ピアノの音、違うね。僕の印象ではレニー・トリスターノがゴロゴロ、昔の秋吉敏子もゴロゴロ、オーヴァー・シーズのフラナガンはドンドン♫
で…先日、せっまい都内のロック中心のライブでラッパ吹いてあらためて思ったけど、マイクとPAで音がずいぶん変わるね。ジャムセッションやってる場末のお店はPAなんかほとんど関係ないから別だけどねぇ。ジャズは生音がいいと思うけど、PAの感性でコントロールされてる。エレピやギターは楽器じゃなくて機械みたいな性格が強い。ラッパがスタンドマイクでエコーかけられたり、サックスがピックアップマイクでスカスカ吹くというのは、もう自分の音じゃないね。機材と録音空間とPAの感性によるね。それはともかく、クリフォード・ブラウンの音は生っぽい録音が多い気がするな。生音が聴いてみたかったなぁ。w

やっぱり一度はマイクもPAもなしで生音を聴いとかないと、楽器の「本当の」音は分らないよねえ(電気を使う楽器を除く)。その点僕は、ジャズ系だとだいたい全部知っているんだけど、世界中にはレコードやCDでしか聴いたことのない楽器が実にたくさんあるんだなあ。

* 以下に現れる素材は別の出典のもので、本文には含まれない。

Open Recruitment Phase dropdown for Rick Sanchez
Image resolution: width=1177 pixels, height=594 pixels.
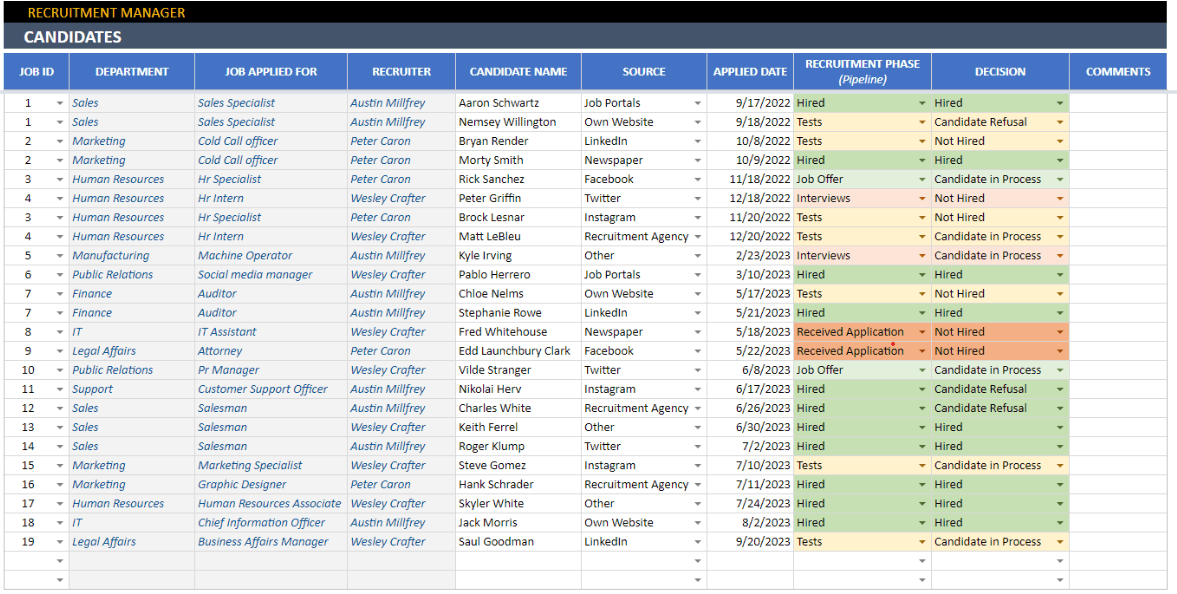(923, 179)
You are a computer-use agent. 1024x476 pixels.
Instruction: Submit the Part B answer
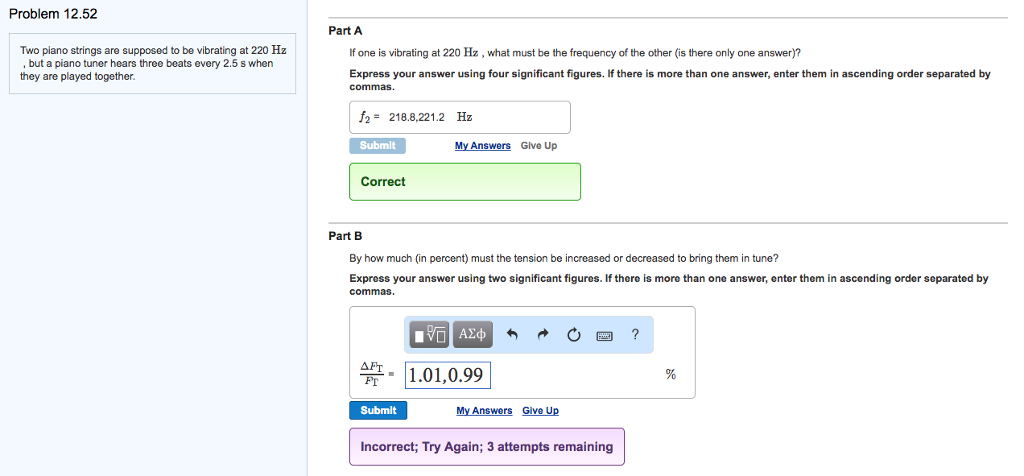[x=378, y=410]
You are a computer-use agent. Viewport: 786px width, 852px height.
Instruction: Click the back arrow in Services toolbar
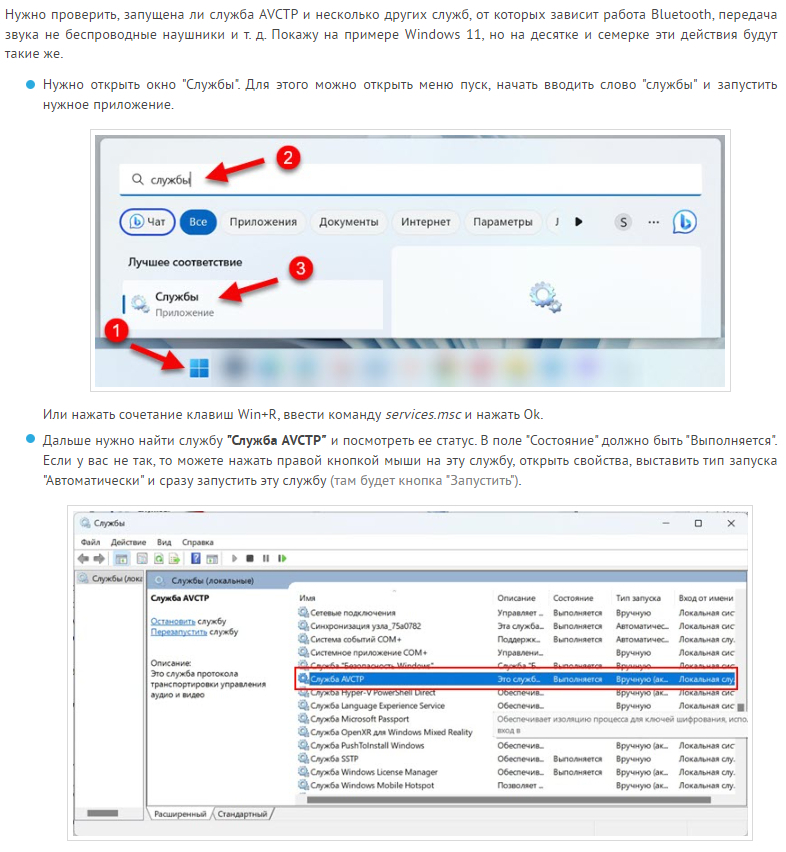coord(84,558)
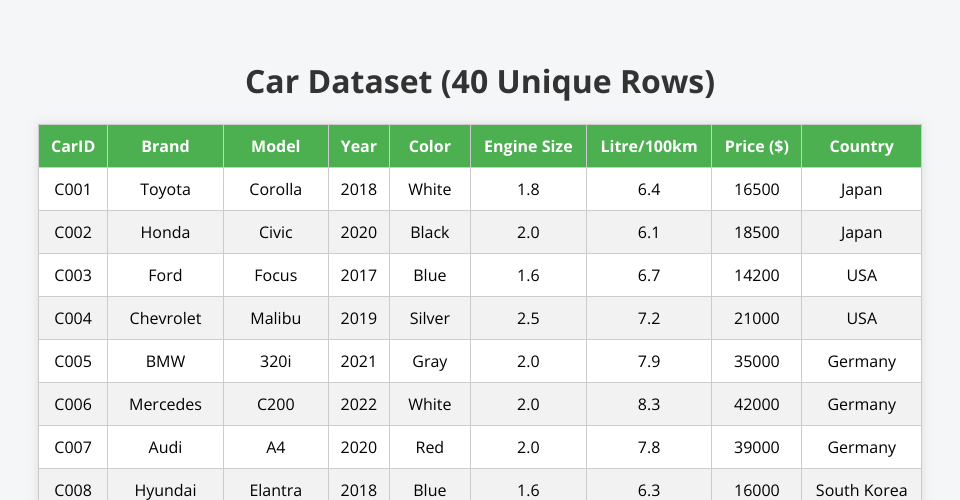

やっぱりそうだったんですね。私は当初レーベルなどと言うものはあまり気にせず聴いていて、いわゆる御三家(キース・チック・ハービー)のピアノだとハンコックが暗めなこもったような音色だなー、これは専門的なことはわからないけどタッチやその他技術的な違いなんだろかと思ってました。

でもいつだったか小川隆夫さんのインタビュー記事でブランフォード・マルサリスが、ブルーノートの録音はピアノがまるで箱の中に頭を突っ込んで聴いてるようで大嫌いだみたいなことを言ってて、ええっ?有名なブルーノートでそんなことあるのか、しかし初期のハンコックはあそこで作品出してるか、じゃあレーベルの録音技術の違いだったのかと。

これは好み・嗜好の問題なんでしょうか。ブルーノートのスタッフの。私ももっときらびやかな音質で聴きたいとは思いますが。

やはりブランフォードもそうなんですね。ぼくをふくめ、ブルー・ノートのピアノの音をブランフォードと同様に嫌いだと感じているファンは多いと思います。演奏内容はいいんですよ。でも音色がちょっとねえ〜。

ひとえにレーベル・オーナーにしてプロデューサー、アルフレッド・ライオンの嗜好・志向ゆえだと思います。